I used to associate peace with this unattainable, serene emotion. Peace was this blissful state of euphoria where a sort of union with some mystical reality would happen. I’ve never done any hallucinogenic drugs, but peace this way reminds me of a scene from Gaspar Noé’s film Enter the Void which takes you through a DMT trip. It can get depressing setting expectations so high for such an unreachable state of mind.
I’ve rewound that tape, erased it, and started running it from the start. Peace isn’t pleasant all the time. It can be pleasant and often is. However, I’ve learned that “pleasant” and peace aren’t the same thing. Monastics were often at peace and at the same time constantly wrestling with internal and external demons. Perfect bliss isn’t what peace means. If peace isn’t that what is it?
Peace is simply understanding and accepting one’s actual place in the world. I can’t be held to the illusion that I will be of a different state of mind than the world in which I live, move, and have my being. I am part of the world itself. The truth is I am caught in the constant push and pull of causes and effects over which I will never be able to exert any control. Peace isn’t the fairytale that I will escape the world as it is.
Peace is simpler than this and that is exactly why it’s more difficult to attain. Peace isn’t an escape plan for when I feel burdened, lost, depressed, angry, lonely, scared, abandoned, or any host of nasty emotions. Peace is the exact opposite of an escape plan. Peace is accepting the world as it is and admitting what I can’t change it to make me feel better. I can make small changes, but most of those changes happen inside of me. I have to sit with pain until it has taught me what I need to know. Peace is letting my emotions come and go rather than stiffening up and resisting them.

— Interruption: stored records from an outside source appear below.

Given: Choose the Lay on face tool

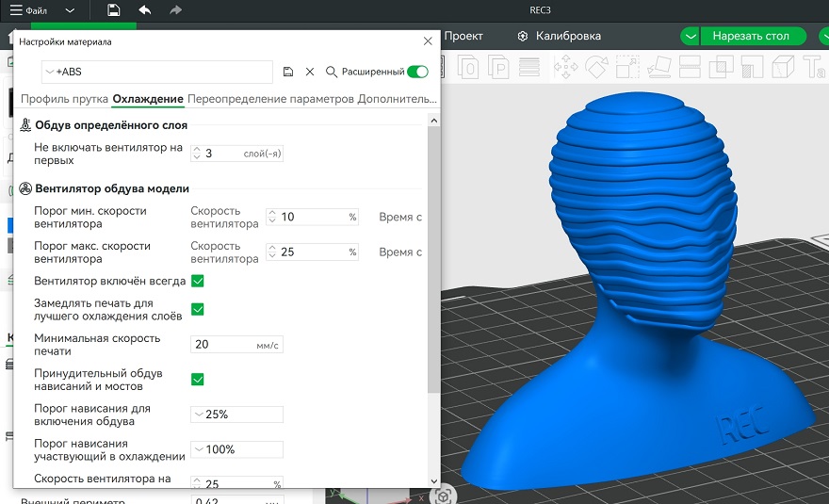Looking at the screenshot, I should (660, 67).
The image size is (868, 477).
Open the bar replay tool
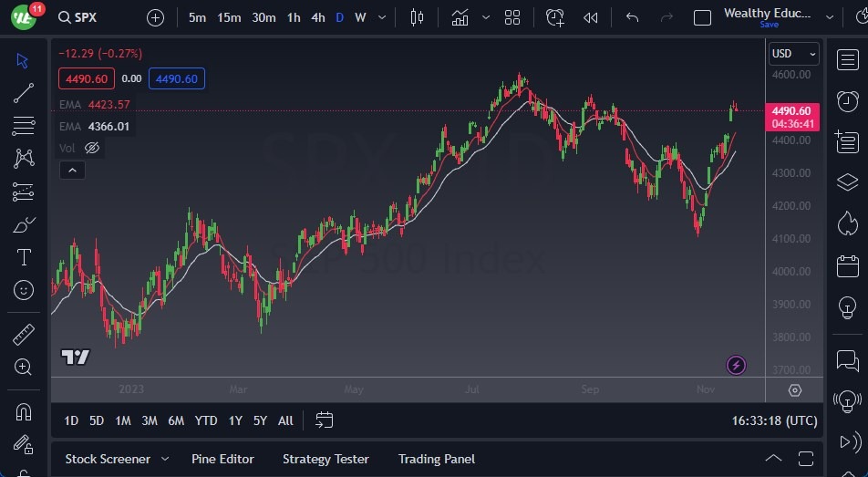(x=591, y=17)
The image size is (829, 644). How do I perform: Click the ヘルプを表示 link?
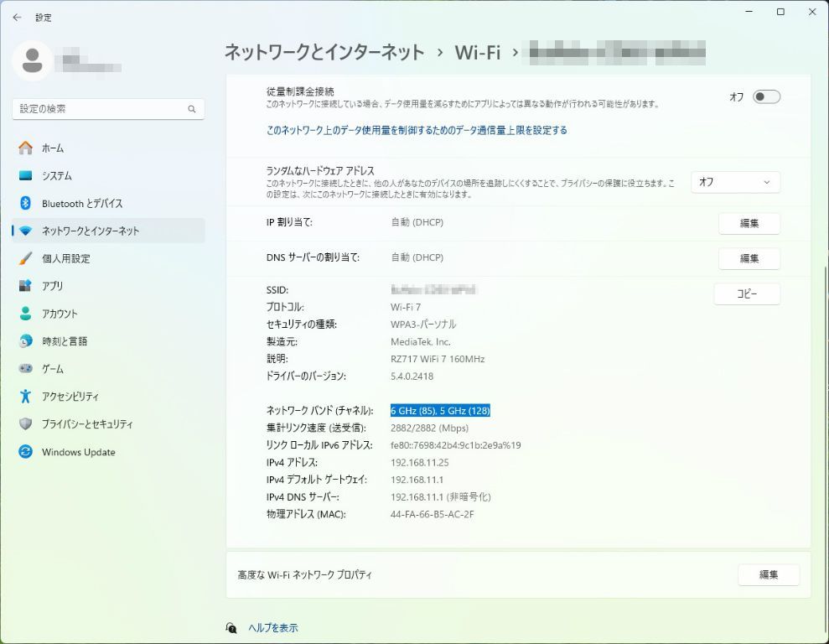pyautogui.click(x=272, y=628)
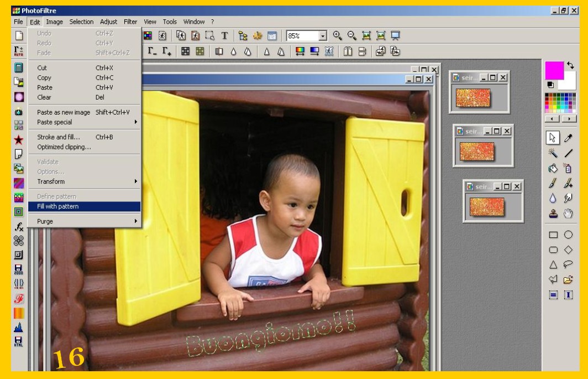Pick the Pipette eyedropper tool
This screenshot has height=379, width=588.
pyautogui.click(x=568, y=138)
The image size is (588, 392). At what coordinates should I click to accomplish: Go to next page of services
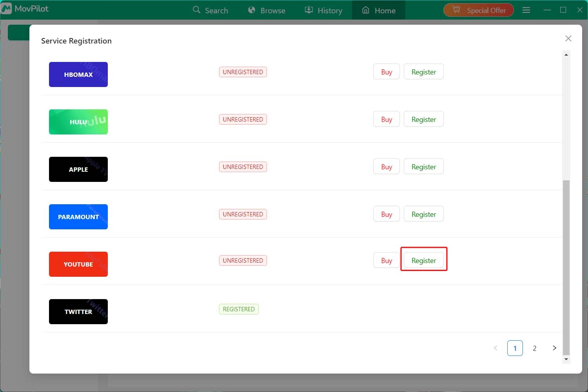click(554, 348)
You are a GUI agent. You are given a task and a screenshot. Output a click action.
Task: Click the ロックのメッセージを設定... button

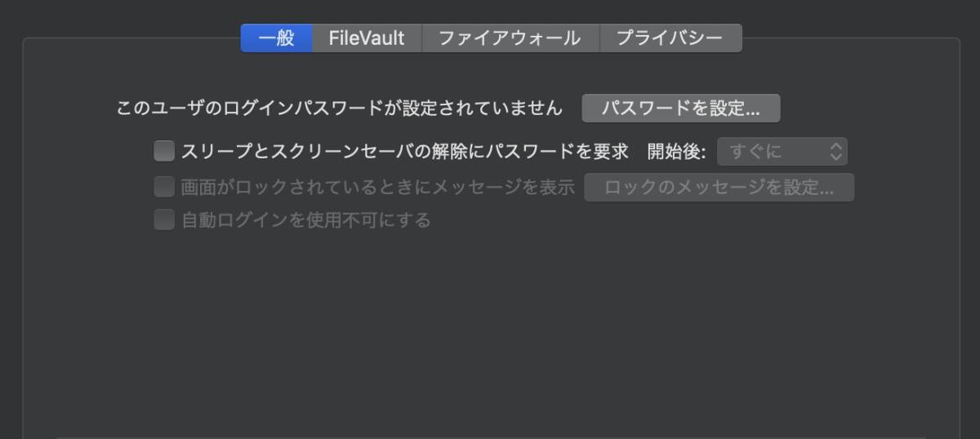pyautogui.click(x=719, y=187)
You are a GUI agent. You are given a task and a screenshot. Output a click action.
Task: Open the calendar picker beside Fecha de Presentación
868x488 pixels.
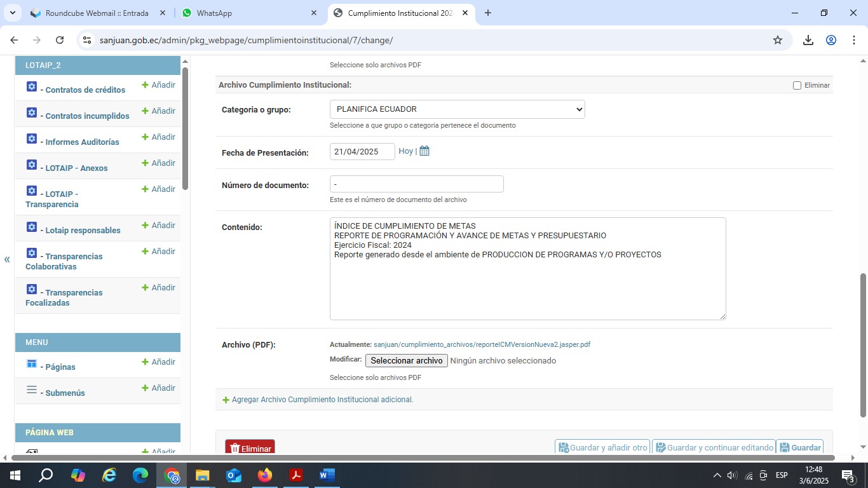coord(424,151)
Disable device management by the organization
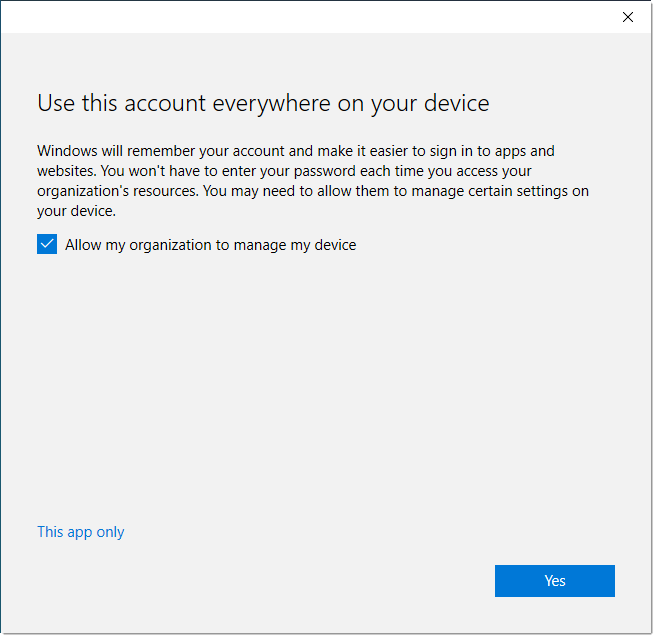 point(47,244)
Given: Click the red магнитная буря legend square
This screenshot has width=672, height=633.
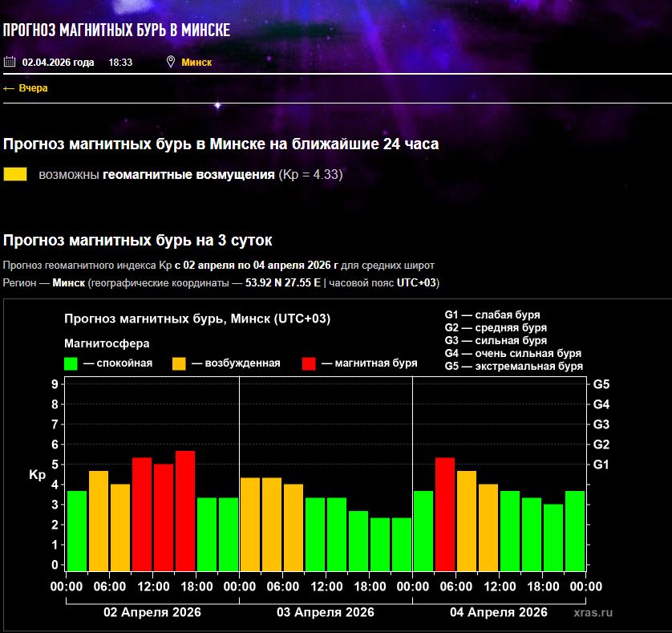Looking at the screenshot, I should tap(309, 363).
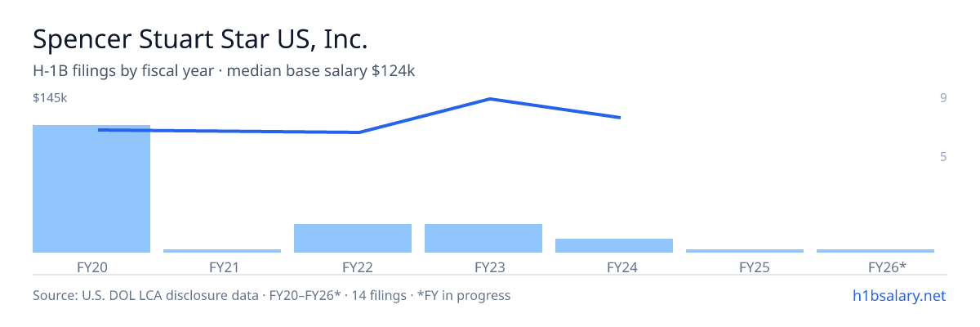Click the FY24 salary line endpoint
980x327 pixels.
(621, 118)
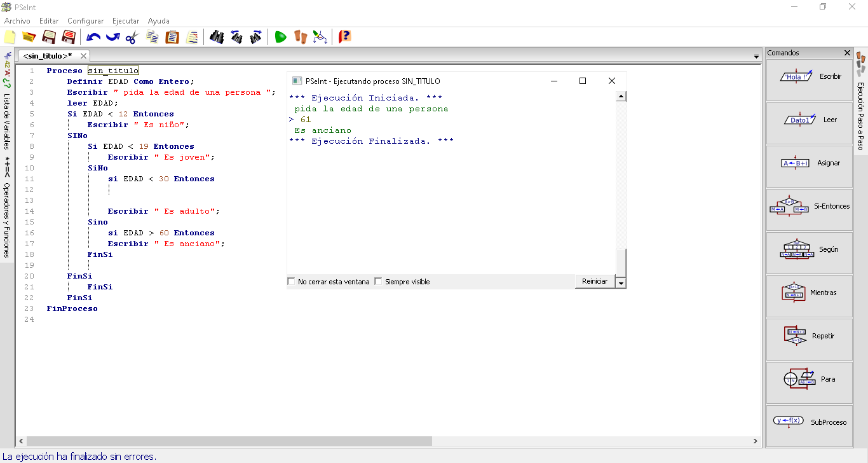
Task: Toggle the 'Siempre visible' checkbox
Action: (379, 282)
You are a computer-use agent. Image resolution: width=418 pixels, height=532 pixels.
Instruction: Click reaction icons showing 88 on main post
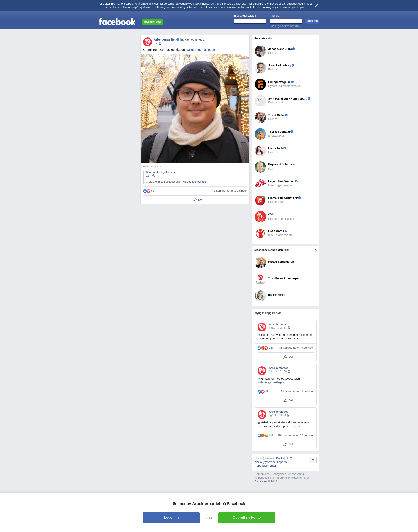pos(147,191)
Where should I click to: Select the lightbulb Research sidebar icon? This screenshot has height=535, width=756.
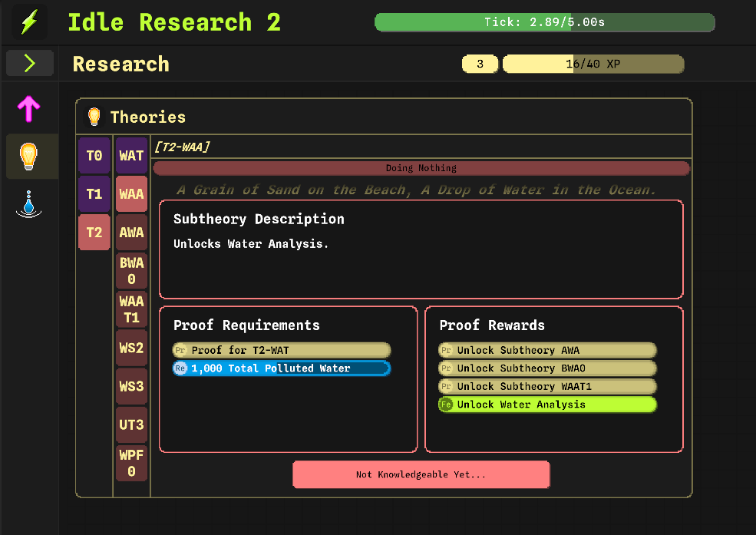(29, 157)
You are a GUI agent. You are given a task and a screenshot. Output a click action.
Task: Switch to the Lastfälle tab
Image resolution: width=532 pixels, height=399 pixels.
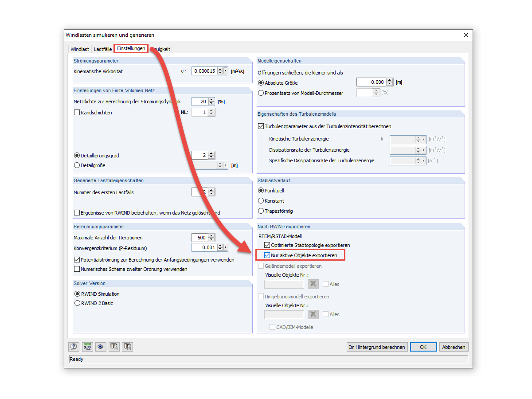pos(102,49)
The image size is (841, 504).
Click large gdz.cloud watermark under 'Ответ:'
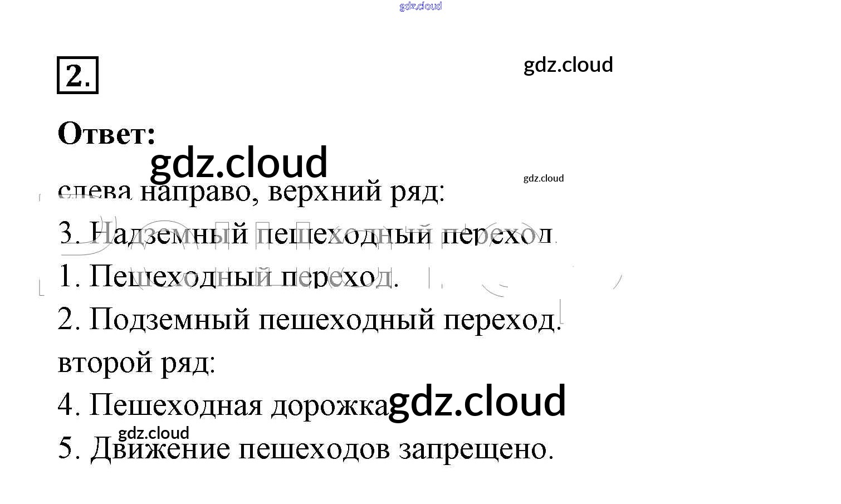coord(239,163)
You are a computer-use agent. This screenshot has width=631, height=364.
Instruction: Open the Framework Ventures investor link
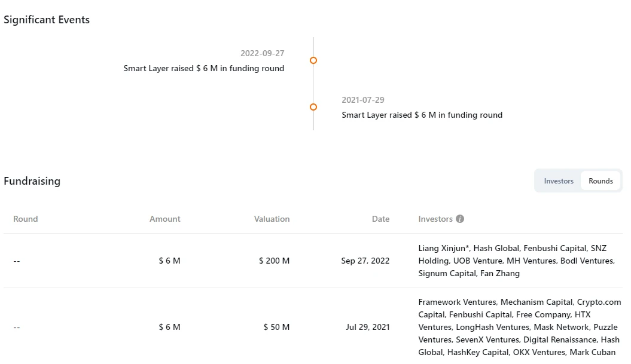(x=457, y=302)
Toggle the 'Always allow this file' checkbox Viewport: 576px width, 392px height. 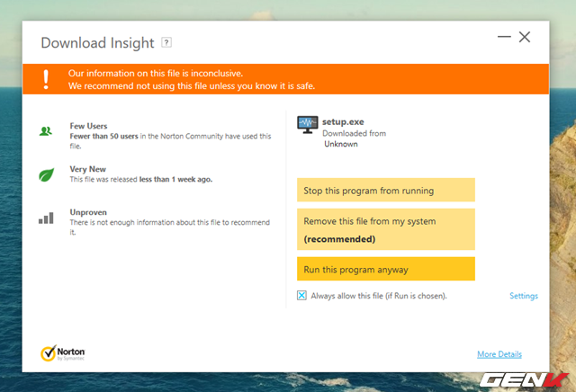pos(302,295)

Why is this such a fearful prospect? Peace requires a fundamental change in who I am. It begins with honesty and the willingness to probe the deepest regions of my fears and emotions. For me to have peace I need to find acceptance of who I am right now and not as I think I should be. Only that level of honesty will free me from all the feelings and delusions I have of myself that block my ability to sit with and through the most painful parts of myself.
Finding peace is me being honest enough with myself that I can be grateful for who I am when things seem to fall apart. Peace is only as difficult as I choose to resist having it. Seems like trading reality for false misery is a good deal don’t you think?